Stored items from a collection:

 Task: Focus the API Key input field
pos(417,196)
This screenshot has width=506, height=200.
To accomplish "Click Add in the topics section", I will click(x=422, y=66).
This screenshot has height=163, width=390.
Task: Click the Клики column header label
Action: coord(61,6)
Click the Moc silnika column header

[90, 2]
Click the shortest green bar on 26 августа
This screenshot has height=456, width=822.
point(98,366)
==
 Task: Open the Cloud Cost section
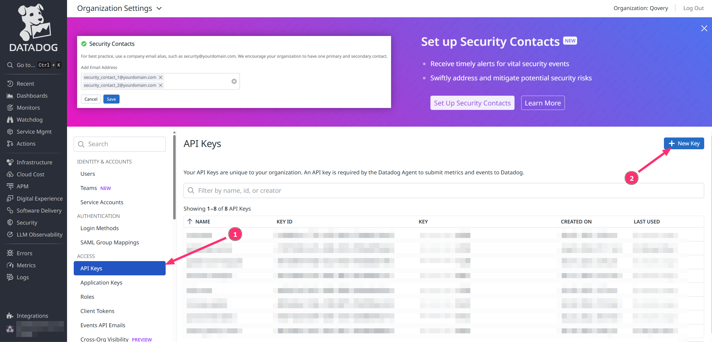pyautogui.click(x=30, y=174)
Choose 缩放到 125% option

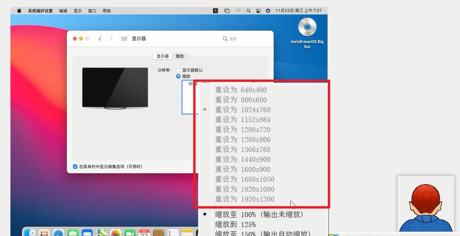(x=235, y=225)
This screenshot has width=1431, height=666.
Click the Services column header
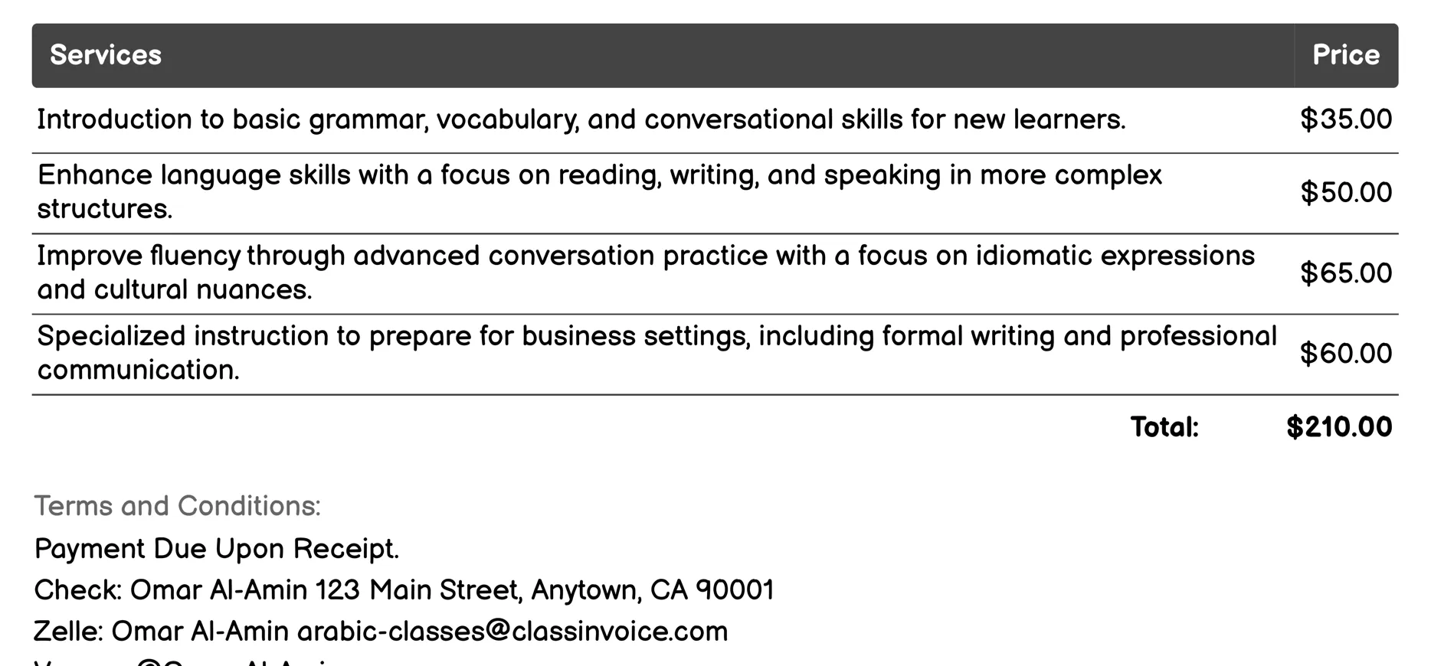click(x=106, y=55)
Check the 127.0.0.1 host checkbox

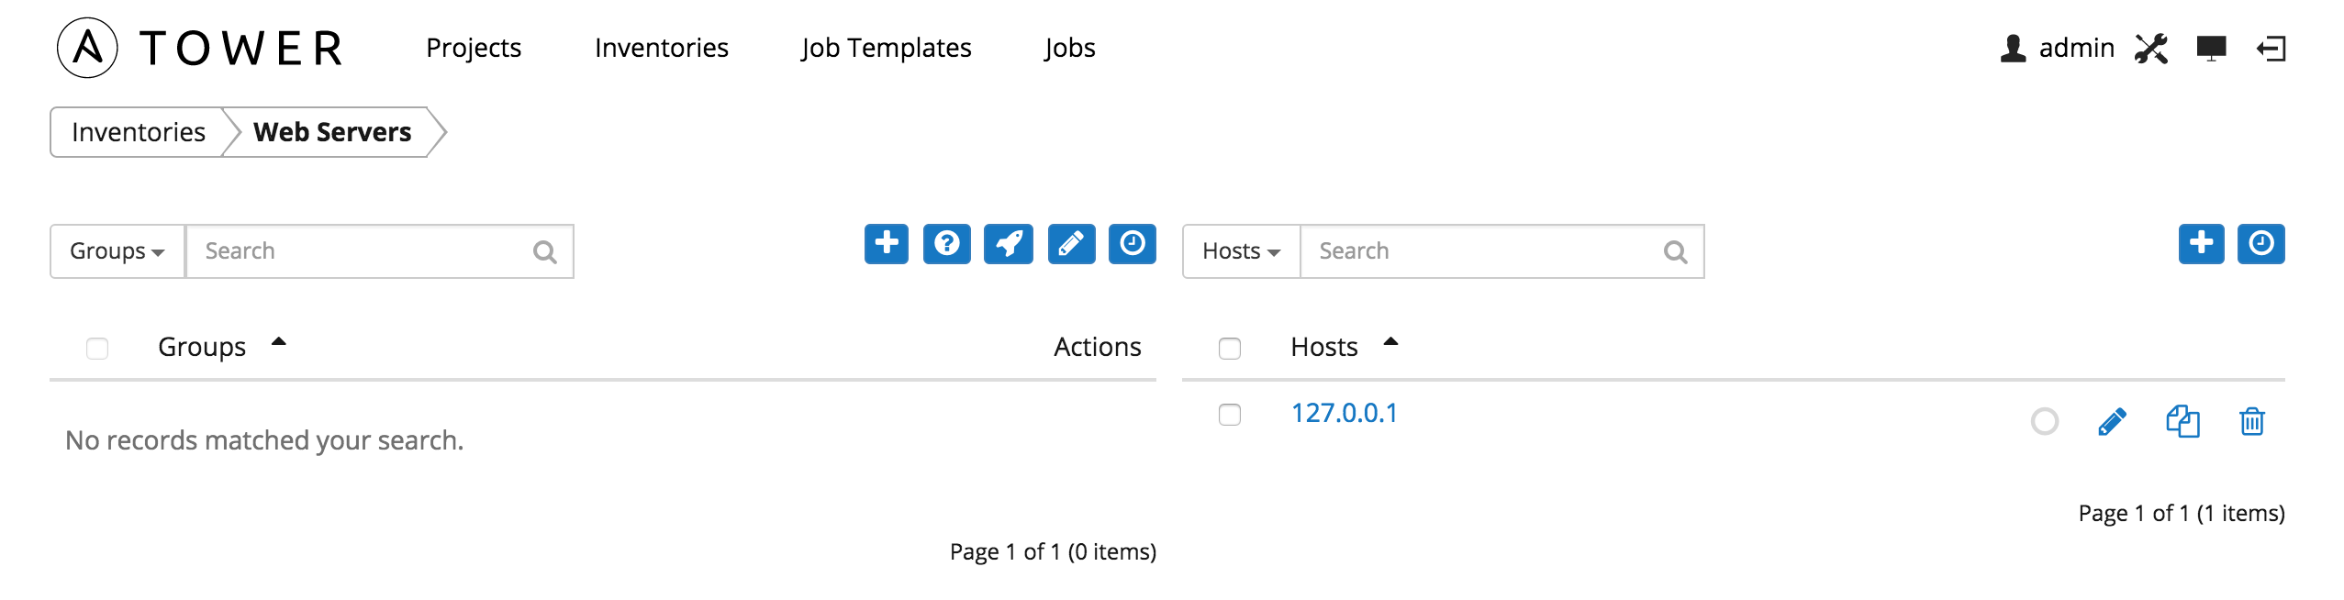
==
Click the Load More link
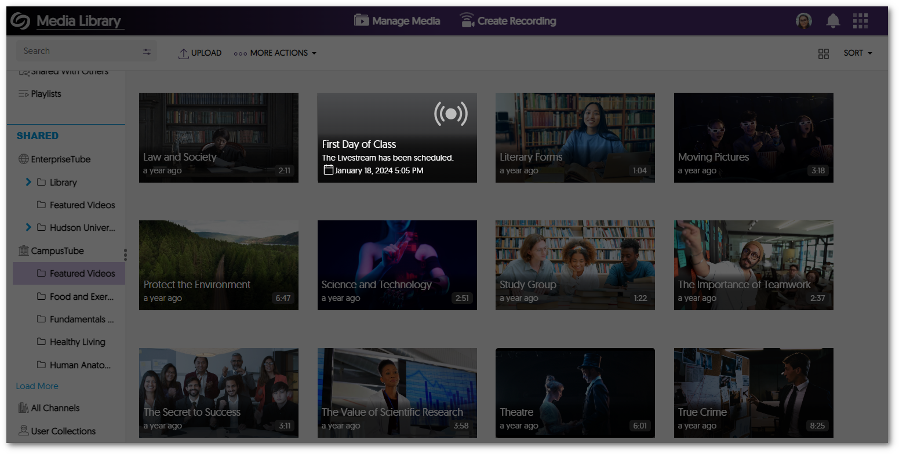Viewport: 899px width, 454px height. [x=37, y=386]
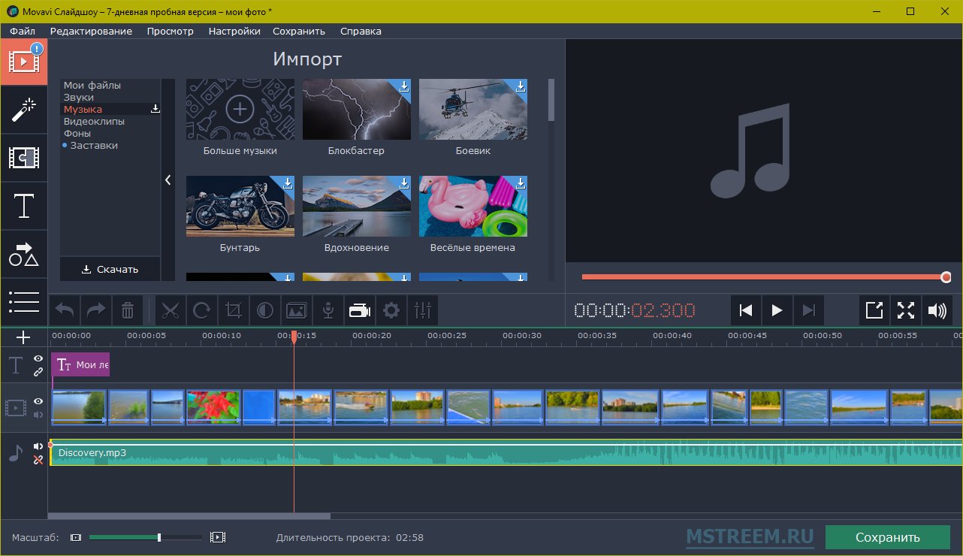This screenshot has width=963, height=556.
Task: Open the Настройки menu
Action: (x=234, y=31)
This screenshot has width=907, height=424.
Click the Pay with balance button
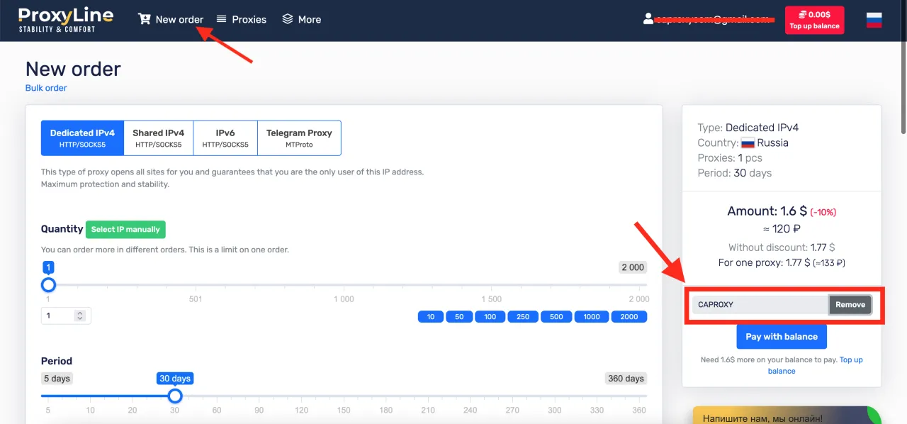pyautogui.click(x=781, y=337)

-- What to produce --
Among the records above, locate the line containing "Task: Open the Cloud Cost section" and the line containing "Check the 127.0.0.1 host checkbox", then transcribe exactly the lines starting at the first and ending at the second, with no pictures.

-- Task answer --
 Task: Open the Cloud Cost section
pyautogui.click(x=30, y=174)
Choose 缩放到 125% option

(x=235, y=225)
This screenshot has width=1431, height=666.
Click the Services column header
click(x=106, y=55)
Check the 127.0.0.1 host checkbox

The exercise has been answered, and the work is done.